> **Work task**
The records below need to be printed in full. Keep each one exact.

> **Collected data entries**
[Start of Attachment]
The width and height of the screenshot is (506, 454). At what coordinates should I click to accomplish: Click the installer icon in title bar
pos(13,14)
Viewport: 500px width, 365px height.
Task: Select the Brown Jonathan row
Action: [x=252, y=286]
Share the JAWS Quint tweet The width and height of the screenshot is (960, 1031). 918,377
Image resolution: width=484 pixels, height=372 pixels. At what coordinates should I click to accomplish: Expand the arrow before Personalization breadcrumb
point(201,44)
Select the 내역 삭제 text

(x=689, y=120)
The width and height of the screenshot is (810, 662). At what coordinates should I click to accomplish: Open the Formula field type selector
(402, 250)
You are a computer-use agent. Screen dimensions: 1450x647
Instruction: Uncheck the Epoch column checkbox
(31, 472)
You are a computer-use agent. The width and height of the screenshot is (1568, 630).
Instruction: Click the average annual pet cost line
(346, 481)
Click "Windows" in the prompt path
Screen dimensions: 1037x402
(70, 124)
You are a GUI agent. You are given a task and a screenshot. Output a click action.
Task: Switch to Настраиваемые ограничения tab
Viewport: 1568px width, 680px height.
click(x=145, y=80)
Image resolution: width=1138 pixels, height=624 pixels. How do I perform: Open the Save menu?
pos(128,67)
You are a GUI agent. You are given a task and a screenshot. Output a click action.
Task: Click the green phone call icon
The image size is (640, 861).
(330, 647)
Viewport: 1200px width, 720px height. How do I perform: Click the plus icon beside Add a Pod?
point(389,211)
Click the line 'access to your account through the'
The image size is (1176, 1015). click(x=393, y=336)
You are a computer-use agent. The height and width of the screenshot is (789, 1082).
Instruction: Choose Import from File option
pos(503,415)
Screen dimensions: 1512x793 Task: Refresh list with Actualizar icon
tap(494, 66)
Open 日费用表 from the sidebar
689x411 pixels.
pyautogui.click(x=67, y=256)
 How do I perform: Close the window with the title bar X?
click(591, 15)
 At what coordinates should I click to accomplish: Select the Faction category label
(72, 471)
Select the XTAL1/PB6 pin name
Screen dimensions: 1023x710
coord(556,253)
[End of Attachment]
> **Your response**
The width and height of the screenshot is (506, 454). At what coordinates should I click to accomplish: Click the installer icon in title bar
pos(13,14)
Viewport: 500px width, 365px height.
Task: Select the Brown Jonathan row
Action: [x=252, y=286]
Share the JAWS Quint tweet The width and height of the screenshot is (960, 1031). 918,377
Image resolution: width=484 pixels, height=372 pixels. At what coordinates should I click to accomplish: Expand the arrow before Personalization breadcrumb
point(201,44)
Select the 내역 삭제 text

(x=689, y=120)
The width and height of the screenshot is (810, 662). At what coordinates should I click to accomplish: Open the Formula field type selector
(402, 250)
You are a computer-use agent. Screen dimensions: 1450x647
Instruction: Uncheck the Epoch column checkbox
(31, 472)
You are a computer-use agent. The width and height of the screenshot is (1568, 630).
Instruction: Click the average annual pet cost line
(346, 481)
Click "Windows" in the prompt path
Screen dimensions: 1037x402
(70, 124)
You are a GUI agent. You are given a task and a screenshot. Output a click action.
Task: Switch to Настраиваемые ограничения tab
Viewport: 1568px width, 680px height.
click(x=145, y=80)
Image resolution: width=1138 pixels, height=624 pixels. How do I perform: Open the Save menu?
pos(128,67)
You are a GUI agent. You are given a task and a screenshot. Output a click action.
Task: Click the green phone call icon
The image size is (640, 861).
(330, 647)
Viewport: 1200px width, 720px height. How do I perform: Click the plus icon beside Add a Pod?
point(389,211)
Click the line 'access to your account through the'
The image size is (1176, 1015). click(x=393, y=336)
You are a computer-use agent. The height and width of the screenshot is (789, 1082).
Instruction: Choose Import from File option
pos(503,415)
Screen dimensions: 1512x793 Task: Refresh list with Actualizar icon
tap(494, 66)
Open 日费用表 from the sidebar
689x411 pixels.
pyautogui.click(x=67, y=256)
 How do I perform: Close the window with the title bar X?
click(591, 15)
 At what coordinates should I click to accomplish: Select the Faction category label
(72, 471)
Select the XTAL1/PB6 pin name
Screen dimensions: 1023x710
coord(556,253)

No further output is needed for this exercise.